Acabou o flerte entre Obama e Dilma?






Por Dario Pignotti, no sítio Carta Maior


Acabou o flerte de Obama e Dilma: os jornais deste domingo confirmam aquilo que se escutou durante toda a semana, nos bastidores de Brasília, sobre uma possível suspensão da viagem à Washington, a visita de Estado que, com pompa e tapete vermelho, havia sido publicitada pela imprensa dominante como uma boda política entre o Brasil e os Estados Unidos, depois de anos de divórcio engendrado pela parceria Lula-Amorim.

E para espanto do establishment midiático Lula voltou a meter o rabo, como o diabo, na política externa, já que o ex-presidente teria opinado, em reunião com Dilma na sexta-feira, que é preciso deixar sem efeito a reunião na Casa Branca.
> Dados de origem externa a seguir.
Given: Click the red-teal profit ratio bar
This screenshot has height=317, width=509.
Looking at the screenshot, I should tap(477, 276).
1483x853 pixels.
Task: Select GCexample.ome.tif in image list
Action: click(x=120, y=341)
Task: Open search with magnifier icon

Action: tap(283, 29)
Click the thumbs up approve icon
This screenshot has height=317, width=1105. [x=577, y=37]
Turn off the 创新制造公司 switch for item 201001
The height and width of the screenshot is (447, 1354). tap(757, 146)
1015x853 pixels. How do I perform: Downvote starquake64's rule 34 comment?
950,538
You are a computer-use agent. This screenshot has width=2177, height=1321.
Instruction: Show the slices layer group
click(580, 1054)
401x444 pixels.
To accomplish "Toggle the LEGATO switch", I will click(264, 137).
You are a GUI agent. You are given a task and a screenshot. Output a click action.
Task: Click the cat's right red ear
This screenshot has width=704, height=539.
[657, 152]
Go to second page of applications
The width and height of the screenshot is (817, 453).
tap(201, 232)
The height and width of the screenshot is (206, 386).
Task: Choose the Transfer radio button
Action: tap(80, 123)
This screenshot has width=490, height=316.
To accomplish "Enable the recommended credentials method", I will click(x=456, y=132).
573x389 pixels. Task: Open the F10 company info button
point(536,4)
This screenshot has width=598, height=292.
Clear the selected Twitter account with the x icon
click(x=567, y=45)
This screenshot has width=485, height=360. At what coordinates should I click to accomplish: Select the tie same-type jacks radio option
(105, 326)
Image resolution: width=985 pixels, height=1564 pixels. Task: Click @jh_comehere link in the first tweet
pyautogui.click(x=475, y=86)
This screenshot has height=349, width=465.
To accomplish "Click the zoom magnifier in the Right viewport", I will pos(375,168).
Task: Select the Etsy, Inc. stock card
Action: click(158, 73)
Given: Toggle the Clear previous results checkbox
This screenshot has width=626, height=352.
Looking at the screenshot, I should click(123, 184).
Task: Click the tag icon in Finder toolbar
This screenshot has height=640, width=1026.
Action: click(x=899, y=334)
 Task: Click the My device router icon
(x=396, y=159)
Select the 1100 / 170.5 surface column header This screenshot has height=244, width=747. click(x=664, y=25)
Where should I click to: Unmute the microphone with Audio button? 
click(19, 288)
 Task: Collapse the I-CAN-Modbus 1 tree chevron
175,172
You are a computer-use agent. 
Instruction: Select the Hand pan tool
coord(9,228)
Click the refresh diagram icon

“Everything”. Com o dedo indicador para o alto, no dia 5 de setembro Dilma Rousseff demandou que os Estados Unidos revelem as informações roubadas por seus agentes. “Quero saber tudo o que tem em seu poder, a palavra tudo é muito sintética, abarca tudo, tudinho, em inglês se diz everything... não podemos ficar sabendo dessas coisas (espionagem) pelos jornais.”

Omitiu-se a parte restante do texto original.